Stillings, Lisa*,1, Amacher, Michael2, 1 U.S. Geological Survey, Reno, NV2 USDA Forest Service, Logan, UT
ABSTRACT- The Phosphoria Fm in southeast ID is a black shale that has been mined for phosphate during the past several decades. Trace elements can be found in high concentrations throughout the section, leading to concerns over the disposal of mine waste and the mobility of these trace elements during weathering. Our studies focus on the release and mobility of Se from mine waste, generated during phosphate mining. Samples of sediment, surface water, and porewater were collected from a wetland that formed from seepage at the base of a waste-rock pile.

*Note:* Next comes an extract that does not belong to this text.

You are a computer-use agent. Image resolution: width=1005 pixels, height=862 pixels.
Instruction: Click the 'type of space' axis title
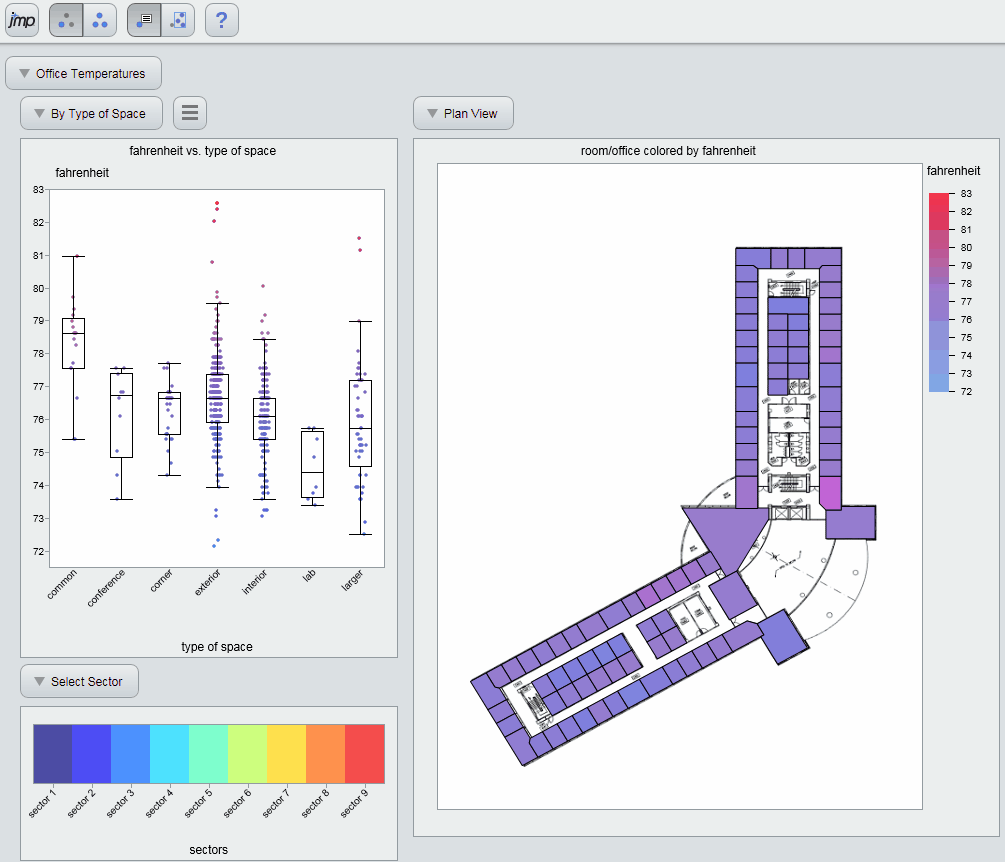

Surface water and porewater (collected to a depth of 20 cm) were analyzed for total bulk chemistry, Fe(II), Se(IV), and Se(VI). Sediment samples (collected to a depth of 15 cm) were analyzed for total bulk chemistry, and selective extractions were performed for exchangeable, carbonate, Mn oxide, Fe oxide, and organic matter + sulfide fractions. Se concentrations in seep water can be as high as 520 ppb, although they vary spatially and temporally and are greatest during high water flow. Se concentrations in wetland surface water decrease exponentially with distance from the seep, dropping to 5-10 ppb over 250 m. Sediment pore water contains low Se concentrations, with an average of 5 ppb. Concentrations in both surface and porewater vary inversely with Fe(II). Wetland sediment contains from <10 to >1000 ppm Se, and concentrations decrease with distance from the seep. Selenium is found within the ferrihydrite fraction of the sediment, and also as elemental Se. We hypothesize that Se is removed from surface and porewater by adsorption and coprecipitation with ferrihydrite, and by reduction to elemental Se. The presence of a wetland environment is critical for creation of the redox conditions responsible for the observed Se partitioning. In contrast, water draining from mine waste without surrounding wetlands retains high concentrations of Se in solution.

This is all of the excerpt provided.